Birazdan anlatacağım durumun ana fikrini güzelce özetleyen, 30 yıllık bir anekdotla başlayalım. Sene 1988. Ferhan Şensoy’un İstanbul’u Satıyorum adlı muhteşem oyununda, iki hain müteahhit, evini elinden almalarına müsaade etmeyen inatçı bir Karadenizliyle konuşuyorlar. Amaçları onu ikna edip oraya 30 katlı bir bina dikmek. Ama Erol Günaydın’ın canlandırdığı Karadenizli Nuh diyor, Peygamber demiyor. Ona 30. kattaki daireyi teklif ediyorlar ve aralarında şu diyalog geçiyor:

Karadenizli : Ula bunin hasansöri bozulirse ne olacak?
Müteahhit : Bozulmaz efendim, asansörler İsviçre’den gelecek. İsviçreli mühendis ve teknisyenler sistemi kuracak.
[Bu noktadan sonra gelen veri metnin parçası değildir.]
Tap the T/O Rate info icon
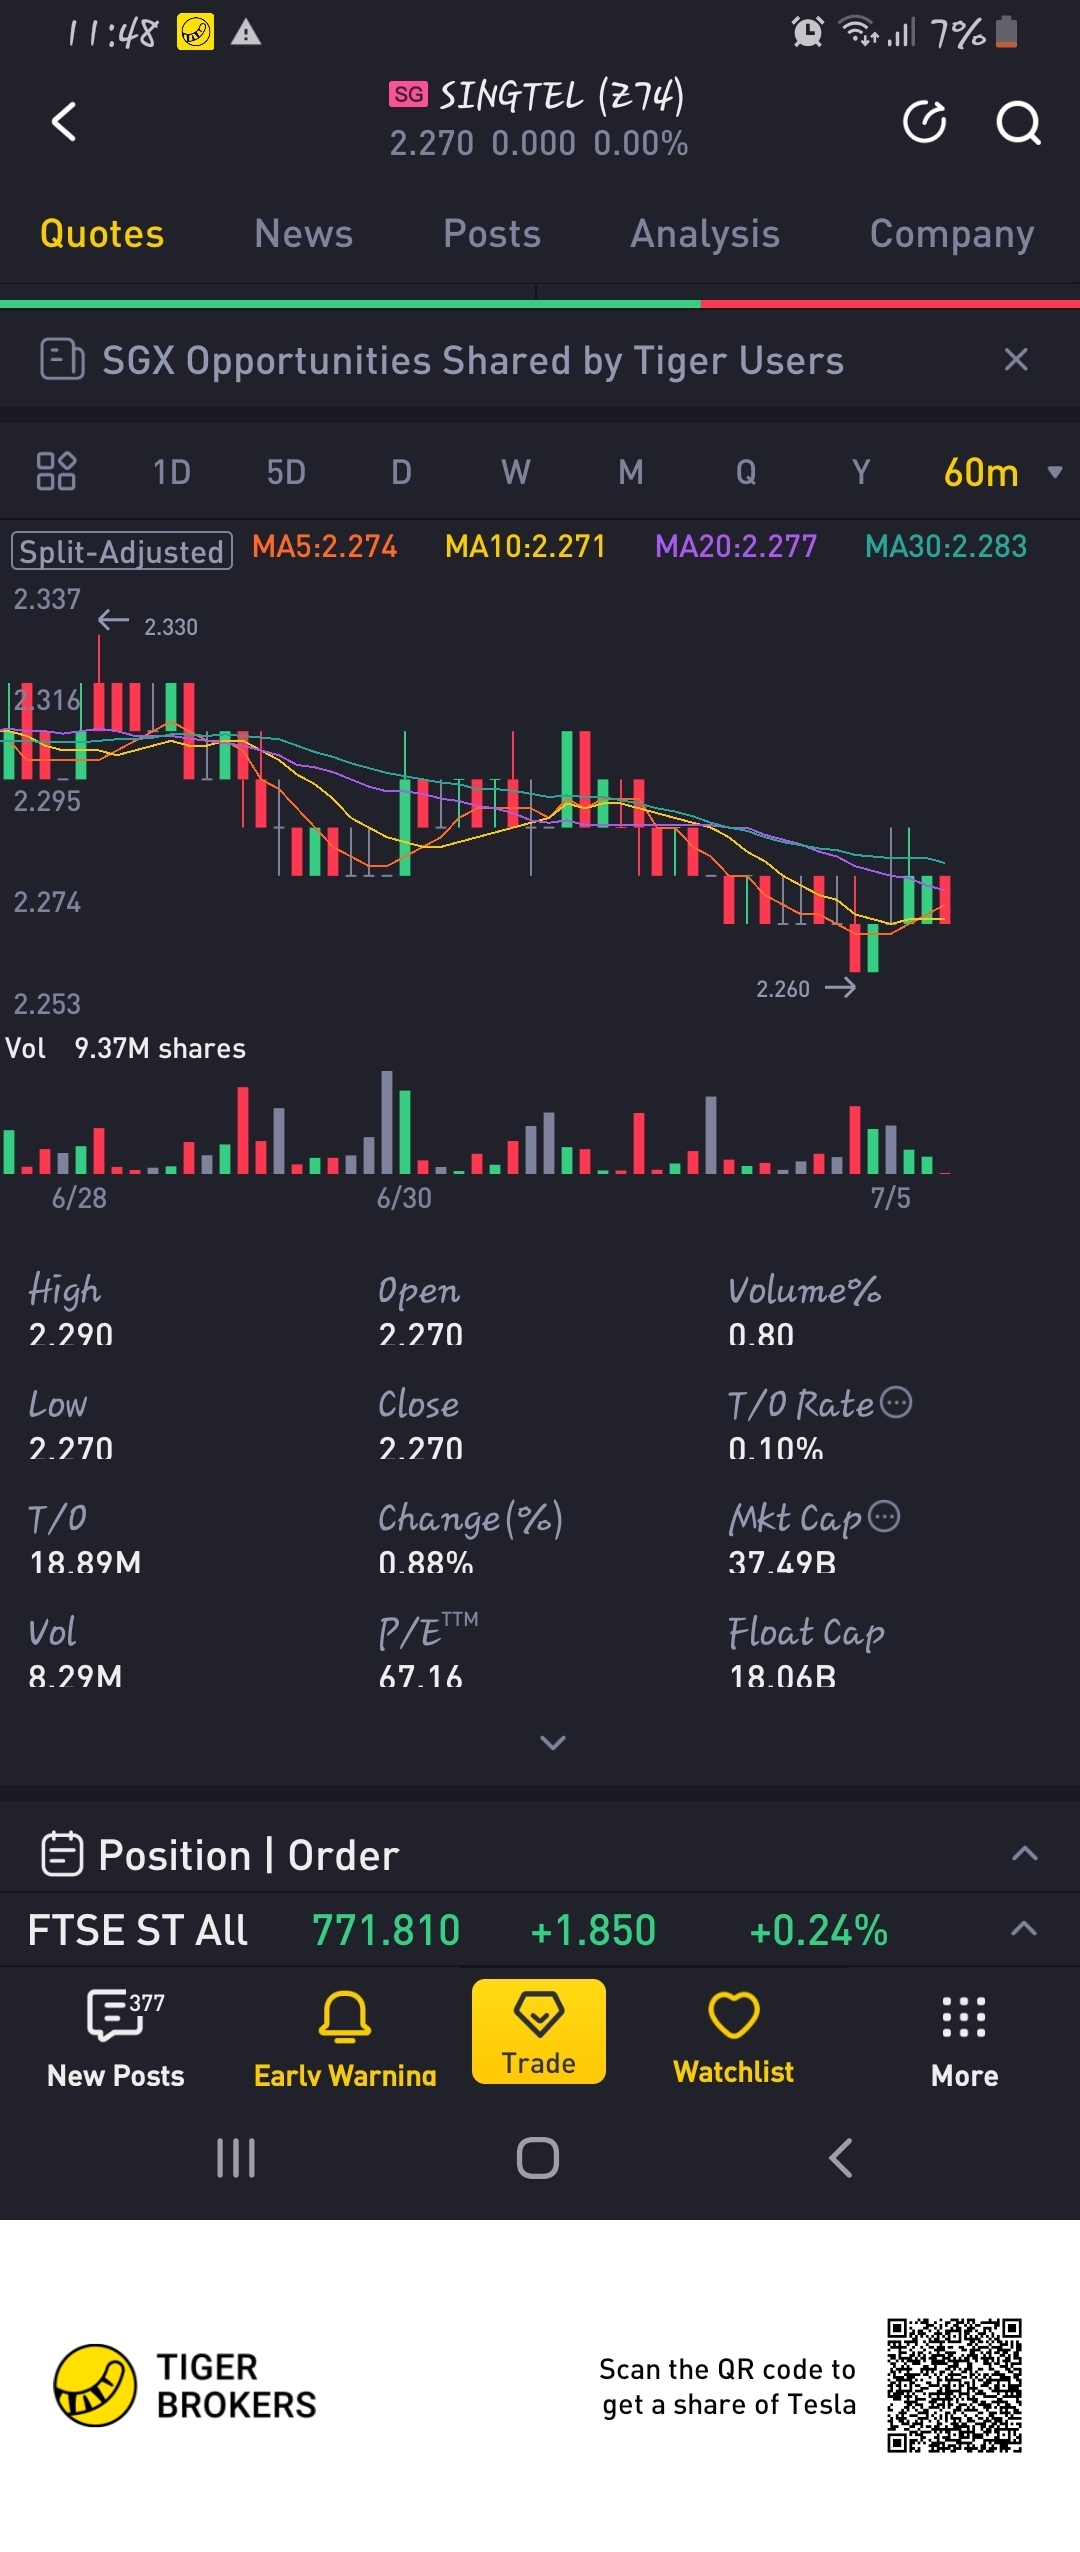This screenshot has height=2552, width=1080. coord(896,1403)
Ayrıca, dört asansör olacak.
Karadenizli : Senin hasansör değil Sviçre, aydan celse para etmez.
Müteahhit : Niçin?
Karadenizli : Hasansör Sviçre, mohandis Sviçre, cereyani Türk. Şak! Cereyan kesilir.
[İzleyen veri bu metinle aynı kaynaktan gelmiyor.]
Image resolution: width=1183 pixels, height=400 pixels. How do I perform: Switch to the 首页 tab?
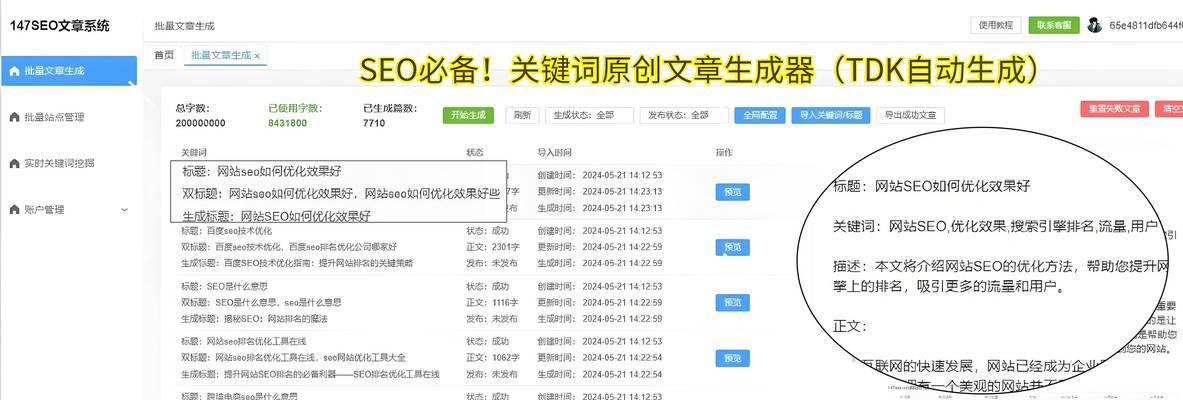pyautogui.click(x=163, y=55)
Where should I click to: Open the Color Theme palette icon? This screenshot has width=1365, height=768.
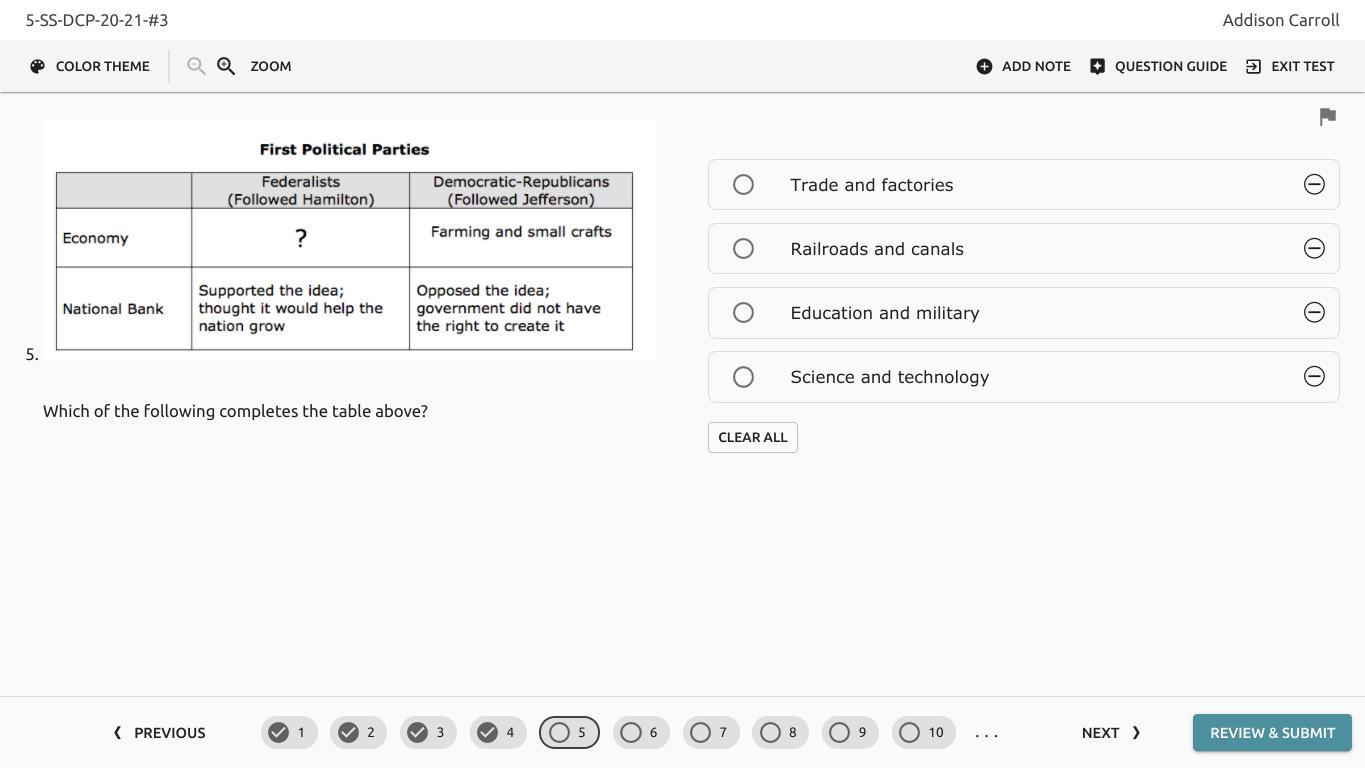38,66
Gelelim meselemize… Önce, normalde en son söylemem gereken şeyi söylemek istiyorum. Ey sinemaseverler! Minicik de olsa bir beklenti sahibiyseniz, “aman bana taahhüt ettiği gibi bir mecradan (sosyal medya, TV, DVD vs.) teşekkür eder”, “söz verdiği gibi eserin DVD’sini gönderir”, “beyan ettiği gibi imzalı poster gönderir ve/veya set resmi falan gönderir” ya da ne bileyim “en azından dijital senaryoyu (digiscript) gönderir be” gibisinden bir düşünce içindeyseniz, hiçbir hâl ve şart altında, hiçbir Türk filmine fon desteği vermeyiniz. Filmin gösterime girmesi için 1 lira bile eksik kalsa, sizin göndereceğiniz o 1 lira sayesinde o film çekilecek bile olsa, eğer bir beklentiniz varsa, bir karşılık bekliyorsanız yani bu işi gönlünüzden koptuğu için yapmıyorsanız, aman diyeyim o parayı yatırmayın. Bir beklentisi olmayan, parasını istediği gibi kullanabilir.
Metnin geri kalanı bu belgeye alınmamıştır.